> **WORK INSTRUCTION**: Note the line containing "The height and width of the screenshot is (221, 386)."; from it through the last line below, give only those lines again, exactly, both ends included, skipping pictures.

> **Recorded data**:
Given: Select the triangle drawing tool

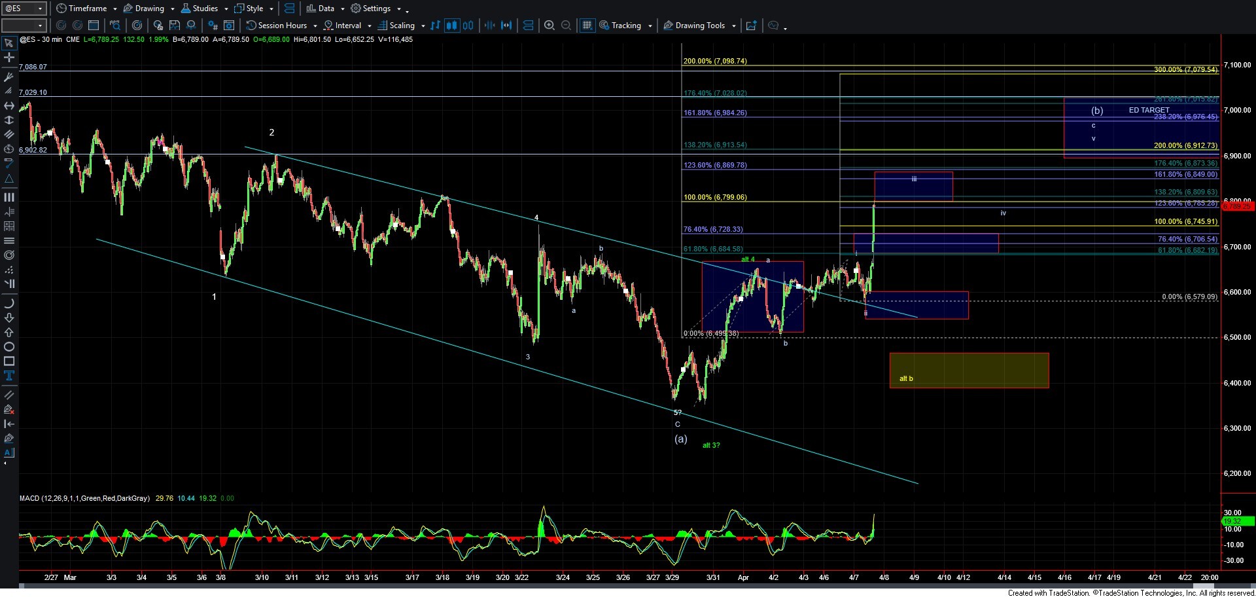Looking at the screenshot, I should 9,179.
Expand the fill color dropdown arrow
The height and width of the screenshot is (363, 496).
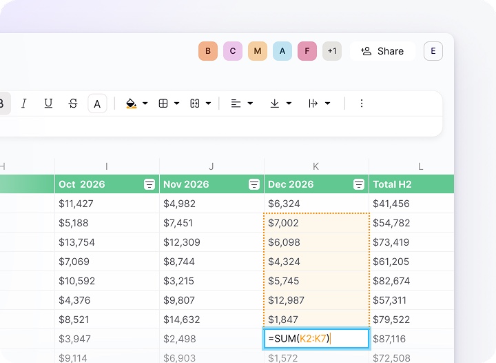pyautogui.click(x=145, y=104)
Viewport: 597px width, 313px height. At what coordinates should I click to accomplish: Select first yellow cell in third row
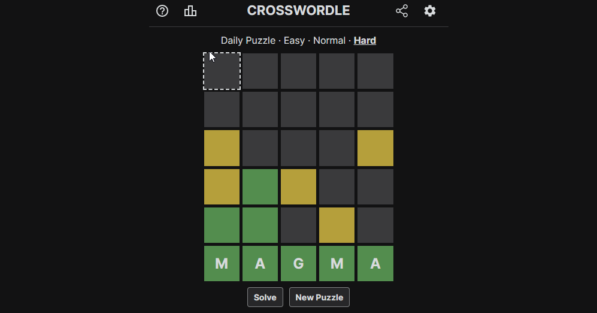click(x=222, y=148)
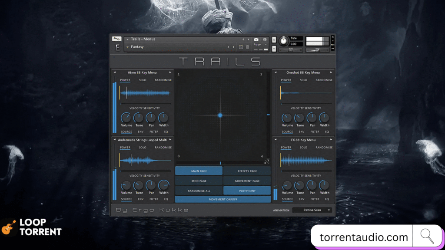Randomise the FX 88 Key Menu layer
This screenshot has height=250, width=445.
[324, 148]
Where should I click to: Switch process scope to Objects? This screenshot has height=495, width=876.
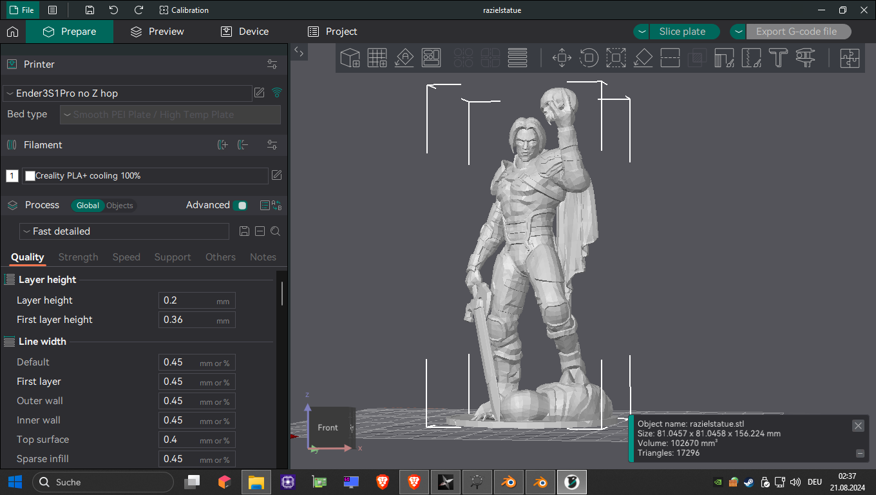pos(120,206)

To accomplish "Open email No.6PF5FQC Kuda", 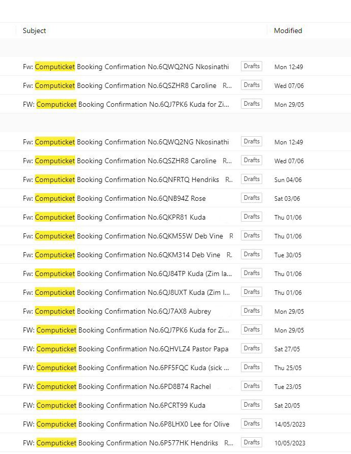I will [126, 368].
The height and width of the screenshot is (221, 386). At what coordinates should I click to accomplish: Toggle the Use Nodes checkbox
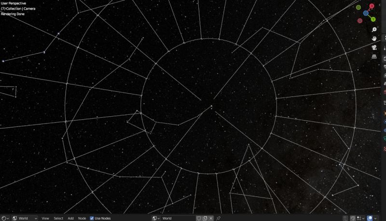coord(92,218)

> **ANSWER BOX**:
The height and width of the screenshot is (221, 386). At what coordinates should I click to accomplish: Toggle the Use Nodes checkbox
coord(92,218)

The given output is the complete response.